Providing a Helping Hand
Baking equipment manufacturer Rademaker inspires others through its collaboration with The Women’s Bakery, an organization that teaches women baking skills and provides equipment for them to open their own bakeries in East Africa. The initiative provides women with the opportunity to own and run their own businesses while also providing nutritious, low-cost food for their communities. It’s a win-win.
“I believe it is our obligation as people on this earth to take care of and help each other as a result of the help we have been given,” said Eric Riggle, president of Rademaker USA. “The smallest gestures are more valuable than the greatest of intentions, so don’t overthink or underestimate your ability to help someone.”
That commitment to helping others carries over into his leadership at Rademaker.
“My philosophy and what I try to instill at Rademaker is to be the light that you want to see in the world,” he said. “You never know where the next great idea will come from, and that person you help today will pay that help forward for generations to come.”
Team Unity and Trust
2. “Ted emphasizes team unity and relying on one another for support.”
To truly operate as a team, you have to trust each other.

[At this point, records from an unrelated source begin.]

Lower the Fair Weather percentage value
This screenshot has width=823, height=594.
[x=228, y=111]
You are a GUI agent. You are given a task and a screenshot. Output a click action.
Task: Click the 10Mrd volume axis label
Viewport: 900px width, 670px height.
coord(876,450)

In the show, Ted is constantly reminding the players they must work together. Especially when you have a small staff, creating trust between team members so they can rely on each other is a top priority.
This goes hand in hand with the first point about creating an environment where bullying is not tolerated and accountability is required. Without those two things, it’s impossible to create an environment built on trust.
Kindness and Employee Morale
3. “To forge a workplace culture of kindness, simple gestures like thank-you notes and regular check-ins with your staff can go a long way. One of Ted’s hallmarks is ‘Biscuits with the Boss,’ where he brings homemade shortbread cookies to Rebecca each day.
Kindness matters, especially in the workplace. Simple gestures go a long way toward improving employee morale and mental health.
Most of the time people just want to know their hard work is appreciated. When workers are tired and stressed, a positive culture and environment can help them continue to do their best and push through those difficult moments.
Empowerment and Management
4. “If you’re willing to let someone be autonomous, that doesn’t mean you ignore them; that doesn’t mean you don’t give them goals and check in on them,” Dan Pontius, president of Choose Mental Health, an Orem, Utah-based nonprofit focused on children’s mental health, said in the article. “That’s what the character Ted Lasso does. He’s hands-on. He’s in the middle of it. He’s got a story for you. He’s got an analogy. It’s an excellent example of management where you are concerned and taking care of your staff.”
At BEMA, we are working to create a culture that values each team member’s strengths and ability to work independently, but we also set individual goals and support each other in reaching them.
Creating a culture where employees feel empowered but not ignored is often a delicate balance, but regular check-ins and open-door policies can go a long way toward building a culture of openness and respect that is key to good mental health.
An ideal workplace where mental health is prioritized isn’t an overnight project. It’s an ongoing process, and while there are policies we can put into place to help direct change, we also must realize that it’s a work in progress every day.
Come to the workplace (remote, hybrid, in-person) each day with a Ted Lasso attitude. Positive, encouraging leadership at all levels can have a contagious impact on your team and company.